Study text:
▶

4. Concrete evidence and corroboration; No wayang safety measures
There is a reason why public trust of the SAF is low, with some going as far to say that evidence will be buried, witnesses will be silenced and the investigation would be a cover-up in disguise. Many servicemen have experienced injustice during their time in NS, and they know that culture of pushing responsibilities plays a big part in navigating the politics of the organisation.
Now that a soldier has passed on, we deserve the right to know the truth, so additional preventive measures can be put into place for soldiers to participate in the safest training programmes possible.
Anyone can make a generic statement which reads “temperature takings were normal prior to training activity”. A statement from the Chief of Army would rely on the verbal testimony of those present at that time (likely the commanders) to make that statement, as he was not there for the training on that day.
Would it be better to have more concrete evidence than to just rely on witness’ verbal testimonies? A simple written record of the soldier’s temperature, witnessed and signed by the soldier’s buddies can immediately squash any doubt of false statements. It is a safer and more transparent way to seek the truth should an investigation take place.
These measures will ensure that superiors do not just simply go through the motion of conducting safety checks without paying close attention to any warning signs exhibited by the soldiers. It is only through added measures of written records then can we be sure of effectiveness of the safety measures being put in place.
5. Full immunity results in true testimonies
I am in no position to comment on how the Commission of Inquiry works, as I am unfamiliar with the investigation process, but this is to reiterate what CFC Dave’s aunts already said – CFC Dave was training alongside his buddies, section mates and platoon mates. There were at least 2 pairs of eyes keeping track of his progress and to ensure attention is brought to him when something goes wrong.
Each platoon member should be probed on what happened that fateful day, and no stone should be left unturned for the truth to be told. If the accusations of CFC Dave’s commanders are true, there would be an understandable fear of coming forward and agreeing with the whistle-blower. Just think, who knows what the commanders would do to punish them for telling the truth?

◀

Saved entries
▶

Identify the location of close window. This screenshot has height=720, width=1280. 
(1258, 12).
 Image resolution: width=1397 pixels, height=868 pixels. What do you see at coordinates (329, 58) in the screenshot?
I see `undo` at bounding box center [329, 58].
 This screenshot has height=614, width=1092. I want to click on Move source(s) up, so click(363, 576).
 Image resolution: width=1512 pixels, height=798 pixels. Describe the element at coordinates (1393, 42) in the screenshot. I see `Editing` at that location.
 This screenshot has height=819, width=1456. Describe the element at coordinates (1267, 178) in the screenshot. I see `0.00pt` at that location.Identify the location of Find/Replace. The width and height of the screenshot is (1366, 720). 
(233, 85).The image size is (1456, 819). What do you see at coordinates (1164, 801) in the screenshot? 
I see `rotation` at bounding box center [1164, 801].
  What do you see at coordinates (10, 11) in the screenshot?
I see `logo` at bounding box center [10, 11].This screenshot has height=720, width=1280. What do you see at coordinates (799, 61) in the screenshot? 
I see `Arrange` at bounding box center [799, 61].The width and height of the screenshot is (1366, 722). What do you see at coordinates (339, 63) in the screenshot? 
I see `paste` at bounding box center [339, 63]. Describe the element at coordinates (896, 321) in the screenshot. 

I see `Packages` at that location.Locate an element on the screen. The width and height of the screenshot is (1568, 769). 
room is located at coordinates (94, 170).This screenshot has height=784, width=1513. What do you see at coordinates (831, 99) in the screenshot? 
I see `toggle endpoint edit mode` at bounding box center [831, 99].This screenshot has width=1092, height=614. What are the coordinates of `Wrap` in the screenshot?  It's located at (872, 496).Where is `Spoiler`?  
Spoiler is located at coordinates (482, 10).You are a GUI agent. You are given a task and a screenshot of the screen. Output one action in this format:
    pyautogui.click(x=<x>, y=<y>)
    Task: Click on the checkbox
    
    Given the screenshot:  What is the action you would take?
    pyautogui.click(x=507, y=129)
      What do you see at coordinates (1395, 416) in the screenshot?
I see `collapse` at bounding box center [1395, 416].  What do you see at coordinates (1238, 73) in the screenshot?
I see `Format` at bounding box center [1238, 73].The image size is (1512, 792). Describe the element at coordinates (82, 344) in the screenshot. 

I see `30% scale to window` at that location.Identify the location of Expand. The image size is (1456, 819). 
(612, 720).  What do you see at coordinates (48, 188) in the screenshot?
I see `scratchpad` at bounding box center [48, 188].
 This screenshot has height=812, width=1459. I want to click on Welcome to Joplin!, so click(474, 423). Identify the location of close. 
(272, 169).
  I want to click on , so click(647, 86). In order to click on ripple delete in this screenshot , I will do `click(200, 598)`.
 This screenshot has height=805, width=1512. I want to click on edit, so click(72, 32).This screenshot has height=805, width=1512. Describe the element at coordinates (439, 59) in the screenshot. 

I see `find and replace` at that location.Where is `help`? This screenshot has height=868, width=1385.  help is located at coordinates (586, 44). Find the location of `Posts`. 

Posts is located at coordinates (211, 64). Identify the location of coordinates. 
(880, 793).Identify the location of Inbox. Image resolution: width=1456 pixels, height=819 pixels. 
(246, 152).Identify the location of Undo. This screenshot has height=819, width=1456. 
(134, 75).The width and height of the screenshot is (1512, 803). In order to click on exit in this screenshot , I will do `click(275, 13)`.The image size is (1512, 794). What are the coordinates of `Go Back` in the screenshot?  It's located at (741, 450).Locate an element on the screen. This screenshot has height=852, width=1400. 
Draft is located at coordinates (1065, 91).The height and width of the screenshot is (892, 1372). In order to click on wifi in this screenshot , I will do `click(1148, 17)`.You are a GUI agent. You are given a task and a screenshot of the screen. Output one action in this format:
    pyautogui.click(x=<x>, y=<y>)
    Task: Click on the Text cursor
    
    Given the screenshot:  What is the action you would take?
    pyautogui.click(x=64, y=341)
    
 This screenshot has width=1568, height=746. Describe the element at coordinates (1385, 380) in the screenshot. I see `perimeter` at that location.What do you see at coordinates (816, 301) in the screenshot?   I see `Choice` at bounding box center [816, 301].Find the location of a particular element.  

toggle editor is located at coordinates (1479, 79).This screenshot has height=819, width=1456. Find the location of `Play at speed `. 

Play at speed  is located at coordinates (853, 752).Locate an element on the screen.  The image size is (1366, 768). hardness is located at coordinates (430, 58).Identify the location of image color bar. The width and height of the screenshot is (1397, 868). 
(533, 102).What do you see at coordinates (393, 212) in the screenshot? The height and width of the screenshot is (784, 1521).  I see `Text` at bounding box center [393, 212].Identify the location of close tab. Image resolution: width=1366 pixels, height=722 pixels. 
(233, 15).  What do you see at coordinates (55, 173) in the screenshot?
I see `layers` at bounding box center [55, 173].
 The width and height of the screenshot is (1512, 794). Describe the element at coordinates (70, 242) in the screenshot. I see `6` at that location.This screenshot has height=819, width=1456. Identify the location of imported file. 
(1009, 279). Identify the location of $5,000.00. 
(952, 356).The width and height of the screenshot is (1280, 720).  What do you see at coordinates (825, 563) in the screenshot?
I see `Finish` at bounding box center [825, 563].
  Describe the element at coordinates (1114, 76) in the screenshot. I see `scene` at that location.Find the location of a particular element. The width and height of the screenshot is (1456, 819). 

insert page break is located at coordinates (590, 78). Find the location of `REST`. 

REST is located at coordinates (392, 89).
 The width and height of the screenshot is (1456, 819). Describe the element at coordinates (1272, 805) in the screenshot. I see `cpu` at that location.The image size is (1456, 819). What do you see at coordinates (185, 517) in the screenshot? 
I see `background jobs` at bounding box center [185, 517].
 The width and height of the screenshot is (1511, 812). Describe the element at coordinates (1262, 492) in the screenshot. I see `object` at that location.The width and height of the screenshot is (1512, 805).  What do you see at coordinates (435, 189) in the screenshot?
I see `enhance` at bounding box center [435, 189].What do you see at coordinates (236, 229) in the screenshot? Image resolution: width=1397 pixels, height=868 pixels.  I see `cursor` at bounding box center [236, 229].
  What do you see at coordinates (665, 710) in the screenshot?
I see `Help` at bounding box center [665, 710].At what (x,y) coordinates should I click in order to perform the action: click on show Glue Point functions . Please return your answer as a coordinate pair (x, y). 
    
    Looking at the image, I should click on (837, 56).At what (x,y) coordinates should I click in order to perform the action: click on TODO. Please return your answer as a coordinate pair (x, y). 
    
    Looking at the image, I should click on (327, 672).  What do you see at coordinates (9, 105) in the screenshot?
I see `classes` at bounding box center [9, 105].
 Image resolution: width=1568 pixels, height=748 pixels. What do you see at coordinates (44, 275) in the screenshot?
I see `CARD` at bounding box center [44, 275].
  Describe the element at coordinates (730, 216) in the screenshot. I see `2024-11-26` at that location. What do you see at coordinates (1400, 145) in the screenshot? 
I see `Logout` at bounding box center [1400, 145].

◀

Instructions:
(1) In the commentary on military training safety, who should witness and sign the written record of a soldier's temperature?
(2) Shorten the paragraph of the commentary on military training safety that begins "Would it be better to have more concrete evidence," keeping its main facts.
(3) Continue the commentary on military training safety, starting after its last sentence.

Answers to the problems:
(1) The soldier's buddies.

(2) Concrete evidence is preferable to relying only on witnesses' verbal testimonies. A simple written record of the soldier's temperature, witnessed and signed by the soldier's buddies, would immediately remove doubts about false statements. It would also give any investigation a safer and more transparent way to find the truth.

(3)
This is why the independent investigators should obtain full witness accounts of the training, with every detail of the incident documented and used for consideration of the investigation findings.
6) One of us died, at least act like you care.
So far, the statements from the SAF were nothing short of cold and scripted, suggesting that his death is nothing more than a ‘problem which can be solved’. Worse still, it was in bad taste for one of the statements to include a statistic which boasted a track record of “no recorded fatalities in the past nine years (as a result of training measures)”. The soldier is more than just a red, underlined statistic in a report, and one death is one too many. Have a thought for the grieving family and spare them the report numbers.
Stop the ‘damage control’ mode and address the root of the problem. Whether the death was caused by the superiors’ lack of ability to lead does not change the fact that there are problems in the SAF which needs serious fixing.
I believe in the concept of NS, and I agree that we have progressed since its inception, which deserves celebration, like how we did last year during SG50. But some problems are too large to ignore, and with an unverified online account of the circumstances which led to CFC Dave’s passing, it completely changed the narrative of how the public perceive the army. We cannot let these problems continue to endanger the lives of our men, and destroy public trust in the army.
Acknowledging the problems is the first step to positive change, and the burden is on us to ensure that they pay attention to these issues. To be apathetic about it would only endanger future generations of soldiers.
We should not let CFC Dave’s death be in vain.